The illustration in the article:
My fridge:
The magnets themselves are a set of Andy Warhol cats my mother gave me, plus a few miscellaneous others; they are holding up gym schedules for Chelsea Piers and local yoga, a postcard a friend sent from Alaska and a snapshot of freesias at an English flower shop sent to me by Becky from Cambridge, a book of stamps and the mammogram referral that is for September and that needs to stay somewhere findable in the meantime.

(I have a fantasy of living in a monastic cell with no stuff!)
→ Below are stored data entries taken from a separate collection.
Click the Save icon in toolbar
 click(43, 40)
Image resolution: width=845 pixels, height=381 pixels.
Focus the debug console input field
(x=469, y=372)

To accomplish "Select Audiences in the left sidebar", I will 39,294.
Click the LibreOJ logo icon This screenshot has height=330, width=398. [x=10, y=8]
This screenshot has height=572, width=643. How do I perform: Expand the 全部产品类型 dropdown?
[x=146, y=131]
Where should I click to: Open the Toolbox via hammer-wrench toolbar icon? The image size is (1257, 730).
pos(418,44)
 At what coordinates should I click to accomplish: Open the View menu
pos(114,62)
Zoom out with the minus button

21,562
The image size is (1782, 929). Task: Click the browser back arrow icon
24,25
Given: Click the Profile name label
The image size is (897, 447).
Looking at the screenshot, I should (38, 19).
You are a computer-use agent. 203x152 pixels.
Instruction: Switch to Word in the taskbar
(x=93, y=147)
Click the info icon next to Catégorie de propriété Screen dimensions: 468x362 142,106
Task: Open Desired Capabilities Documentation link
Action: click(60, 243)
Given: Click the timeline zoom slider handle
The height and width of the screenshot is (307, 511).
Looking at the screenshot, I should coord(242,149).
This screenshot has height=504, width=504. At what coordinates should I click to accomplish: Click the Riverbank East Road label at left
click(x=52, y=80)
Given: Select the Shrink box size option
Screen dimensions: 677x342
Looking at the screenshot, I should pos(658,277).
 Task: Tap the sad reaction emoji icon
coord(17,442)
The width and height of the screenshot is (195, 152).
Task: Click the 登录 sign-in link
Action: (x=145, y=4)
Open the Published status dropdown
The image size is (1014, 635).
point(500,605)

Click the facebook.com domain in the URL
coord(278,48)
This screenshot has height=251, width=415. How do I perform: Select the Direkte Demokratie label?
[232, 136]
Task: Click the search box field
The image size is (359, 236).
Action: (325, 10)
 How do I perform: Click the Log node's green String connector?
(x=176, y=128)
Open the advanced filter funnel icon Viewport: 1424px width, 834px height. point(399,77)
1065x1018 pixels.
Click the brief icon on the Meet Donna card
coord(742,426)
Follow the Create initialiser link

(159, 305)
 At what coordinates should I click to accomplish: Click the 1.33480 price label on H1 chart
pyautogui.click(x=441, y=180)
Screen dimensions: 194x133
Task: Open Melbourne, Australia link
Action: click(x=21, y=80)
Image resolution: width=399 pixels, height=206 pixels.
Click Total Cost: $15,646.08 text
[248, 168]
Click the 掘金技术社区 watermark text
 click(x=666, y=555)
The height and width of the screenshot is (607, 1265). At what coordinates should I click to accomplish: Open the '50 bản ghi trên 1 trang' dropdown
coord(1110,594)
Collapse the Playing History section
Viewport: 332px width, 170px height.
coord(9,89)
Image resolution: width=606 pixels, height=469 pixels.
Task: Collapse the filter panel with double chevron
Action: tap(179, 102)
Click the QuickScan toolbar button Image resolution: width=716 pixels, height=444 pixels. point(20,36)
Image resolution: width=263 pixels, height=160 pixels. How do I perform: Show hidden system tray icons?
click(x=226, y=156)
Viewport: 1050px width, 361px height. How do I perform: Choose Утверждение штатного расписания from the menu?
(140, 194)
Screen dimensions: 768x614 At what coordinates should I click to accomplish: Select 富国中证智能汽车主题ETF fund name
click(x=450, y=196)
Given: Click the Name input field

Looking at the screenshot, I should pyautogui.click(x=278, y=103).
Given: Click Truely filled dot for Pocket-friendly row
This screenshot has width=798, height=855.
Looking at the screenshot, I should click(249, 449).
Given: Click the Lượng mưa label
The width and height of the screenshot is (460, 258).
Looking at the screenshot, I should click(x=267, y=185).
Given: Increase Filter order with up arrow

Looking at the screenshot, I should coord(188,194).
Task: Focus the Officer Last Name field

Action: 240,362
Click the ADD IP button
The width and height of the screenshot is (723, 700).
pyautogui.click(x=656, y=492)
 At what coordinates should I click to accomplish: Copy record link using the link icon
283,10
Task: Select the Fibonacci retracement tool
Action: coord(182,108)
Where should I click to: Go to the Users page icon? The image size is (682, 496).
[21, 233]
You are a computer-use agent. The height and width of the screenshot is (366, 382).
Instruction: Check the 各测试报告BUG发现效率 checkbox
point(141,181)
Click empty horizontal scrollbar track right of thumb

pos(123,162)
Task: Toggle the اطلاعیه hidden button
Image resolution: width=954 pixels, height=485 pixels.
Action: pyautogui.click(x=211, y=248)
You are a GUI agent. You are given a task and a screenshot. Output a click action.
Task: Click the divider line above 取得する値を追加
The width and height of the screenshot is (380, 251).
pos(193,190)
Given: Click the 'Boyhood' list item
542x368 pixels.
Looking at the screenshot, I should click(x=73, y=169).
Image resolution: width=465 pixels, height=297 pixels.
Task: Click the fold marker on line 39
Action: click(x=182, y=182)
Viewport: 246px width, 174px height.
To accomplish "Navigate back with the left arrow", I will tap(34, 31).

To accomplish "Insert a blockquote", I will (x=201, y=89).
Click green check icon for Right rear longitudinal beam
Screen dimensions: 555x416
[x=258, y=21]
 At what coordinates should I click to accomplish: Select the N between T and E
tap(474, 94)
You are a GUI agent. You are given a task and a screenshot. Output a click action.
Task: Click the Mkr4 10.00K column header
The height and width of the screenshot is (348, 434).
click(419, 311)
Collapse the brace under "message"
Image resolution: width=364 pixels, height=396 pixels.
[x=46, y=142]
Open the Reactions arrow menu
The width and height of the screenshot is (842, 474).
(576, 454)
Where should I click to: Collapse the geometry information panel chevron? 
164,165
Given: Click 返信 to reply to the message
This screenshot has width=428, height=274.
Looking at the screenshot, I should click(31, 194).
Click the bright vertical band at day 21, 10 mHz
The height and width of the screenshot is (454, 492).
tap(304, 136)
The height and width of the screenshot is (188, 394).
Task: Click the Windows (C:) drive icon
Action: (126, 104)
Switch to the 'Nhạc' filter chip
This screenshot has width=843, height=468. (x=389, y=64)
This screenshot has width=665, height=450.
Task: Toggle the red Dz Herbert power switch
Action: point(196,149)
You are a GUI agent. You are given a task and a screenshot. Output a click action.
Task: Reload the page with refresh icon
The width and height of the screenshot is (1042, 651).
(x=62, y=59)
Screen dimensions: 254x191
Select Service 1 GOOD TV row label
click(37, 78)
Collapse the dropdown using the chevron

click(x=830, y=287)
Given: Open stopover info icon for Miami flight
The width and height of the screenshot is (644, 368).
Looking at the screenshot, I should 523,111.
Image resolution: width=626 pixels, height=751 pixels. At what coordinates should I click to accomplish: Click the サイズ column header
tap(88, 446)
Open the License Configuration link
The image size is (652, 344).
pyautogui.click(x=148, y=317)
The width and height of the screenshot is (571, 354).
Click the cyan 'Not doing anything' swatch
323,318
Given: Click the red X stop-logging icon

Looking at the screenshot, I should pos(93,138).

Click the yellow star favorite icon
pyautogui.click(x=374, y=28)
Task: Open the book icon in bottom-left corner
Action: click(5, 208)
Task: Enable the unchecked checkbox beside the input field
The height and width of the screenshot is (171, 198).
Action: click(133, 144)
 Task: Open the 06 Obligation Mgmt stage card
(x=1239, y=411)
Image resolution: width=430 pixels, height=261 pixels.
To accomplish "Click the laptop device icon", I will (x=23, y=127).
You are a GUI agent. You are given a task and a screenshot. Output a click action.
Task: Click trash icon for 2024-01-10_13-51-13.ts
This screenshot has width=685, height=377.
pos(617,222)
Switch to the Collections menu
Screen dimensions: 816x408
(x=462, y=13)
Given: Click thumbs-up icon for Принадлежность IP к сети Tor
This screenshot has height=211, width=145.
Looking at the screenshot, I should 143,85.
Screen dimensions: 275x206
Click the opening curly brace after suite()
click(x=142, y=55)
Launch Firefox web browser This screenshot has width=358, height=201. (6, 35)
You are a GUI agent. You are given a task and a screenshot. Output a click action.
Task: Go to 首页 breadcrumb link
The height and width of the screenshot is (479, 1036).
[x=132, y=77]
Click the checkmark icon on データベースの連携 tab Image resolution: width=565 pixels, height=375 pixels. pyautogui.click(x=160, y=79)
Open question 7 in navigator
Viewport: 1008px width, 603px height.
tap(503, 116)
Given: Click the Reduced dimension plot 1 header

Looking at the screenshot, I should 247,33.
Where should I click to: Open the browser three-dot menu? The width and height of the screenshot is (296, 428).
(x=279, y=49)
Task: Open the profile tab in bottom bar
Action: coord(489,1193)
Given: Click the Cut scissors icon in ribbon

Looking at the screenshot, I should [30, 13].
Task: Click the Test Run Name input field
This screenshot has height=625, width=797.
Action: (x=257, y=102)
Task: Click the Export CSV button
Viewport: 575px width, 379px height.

I am slightly at the end of my tether after two nights of very poor sleep on the quality/quantity front.  I will do a marathon novel revision session today, at least after I go to the allergist for shots, but I don't think I'm going to make my deadline.  Need to leave for the airport at 5:30am tomorrow and suspect that means I will just stay up all night.  Not feeling very good about this!

Friday, May 21, 2010

Story nature

The other night I read Jo Walton's Lifelode, and found it lovely. Quite unusual in terms of the form of narration (the model is Rumer Godden, someone I read very extensively when I was young and not at all since then), and extremely compelling. It is a NESFA Press book, and I am not sure I have read one of those before (I am happy to see it is now available from Amazon, as I think I had to order it directly from the press, which I always find less convenient); the introduction by the excellent Sharyn November compares it to Robin McKinley's Deerskin, a favorite book of mine, but to my ears the voice is perhaps slightly more reminiscent of Spindle's End. Anyway, a delightful little novel - Walton is certainly on my short list of favorite writers, as different as her books are from each other they all have that quality that will make me pick them up first and devour them before other available options...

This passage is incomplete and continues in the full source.